2023-05-06T18:52:08.118733146Z	stdout	2023-05-06 20:52:08,118 - web_server - INFO - Retrieving data from hass for load forecast using method = naive
2023-05-06T18:52:08.114915583Z	stdout	2023-05-06 20:52:08,114 - web_server - INFO - Retrieving weather forecast data using method = list
2023-05-06T18:52:02.659197136Z	stdout	2023-05-06 20:52:02,658 - web_server - INFO - Retrieve hass get data method initiated...
2023-05-06T18:52:02.650789122Z	stdout	2023-05-06 20:52:02,650 - web_server - INFO - Setting up needed data

The json itself wasn’t changed and I also created a new long-lived token and set it in the secrets-yaml.

Any idea?


My use case:

  • Have PV generation (no batteries)
  • Want to control my boiler heat resistance so it turns one when PV is generating more power than what the house consumes
  • Have flat energy rate

I configured EMHASS so that energy cost is higher during non-peak hours (as an attempt to influence the model believe it is NOT a good timing to turn my heat resistance) but since some weeks of gathering stats, it’s still saying it’s OK to connect the resistance in non peak hours:


  • Shelly–> PV generation > house consumption for >1500w (basically I’m injecting energy in the grid over 1500w)
  • EMHASS → EMHASS cost function model results

Question: setting a higher cost during non peak hours makes sense for my use case?

No idea about this, I haven’t seen these issues on my install. But this seems related to the long lived access token. Did you try restarting your system?

I don’t understand what are you trying to achieve, but if you want this kind of action then just setup an automation to do that.
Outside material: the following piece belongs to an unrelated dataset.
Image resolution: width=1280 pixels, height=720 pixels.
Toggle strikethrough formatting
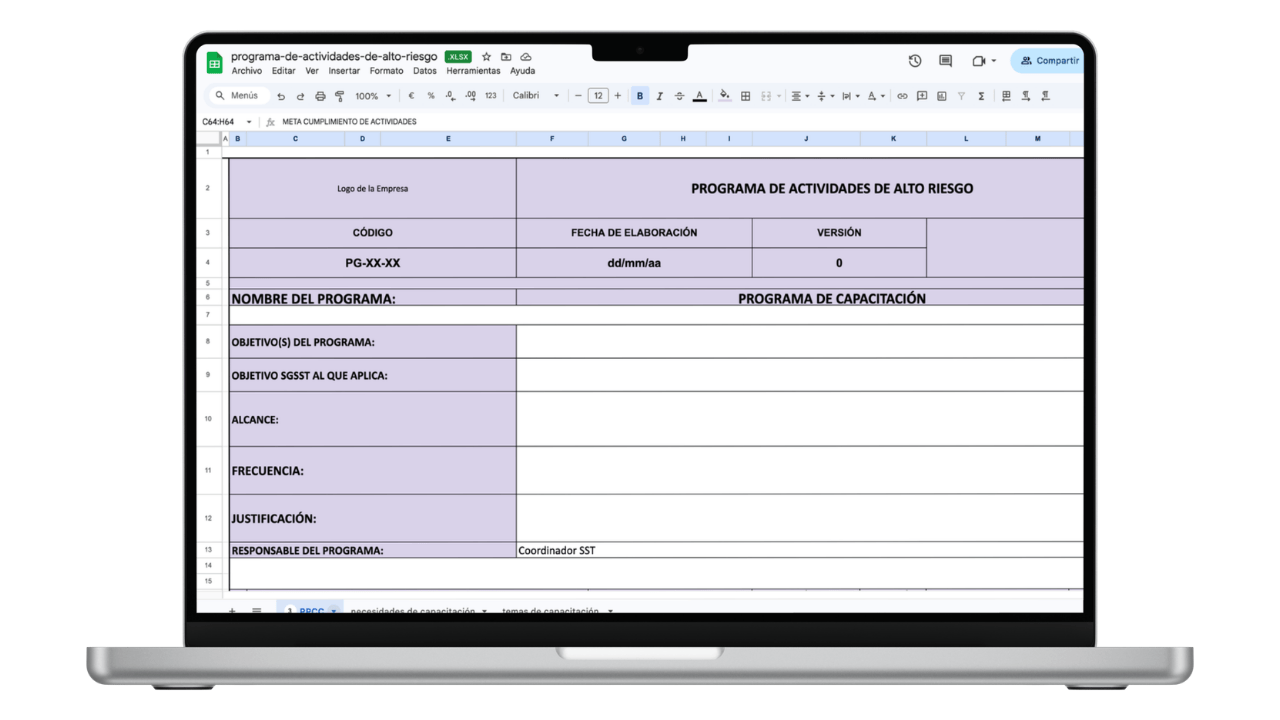[679, 96]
EMHASS is an optimization, so the results are the reflect of the maximum possible profit for your system (if you choose that as the objective function).

Peak and non peak hours are related to power consumption not to PV production, so I really don’t understand how could that makes sense. But may be as I said I don’t understand what are you trying to achieve.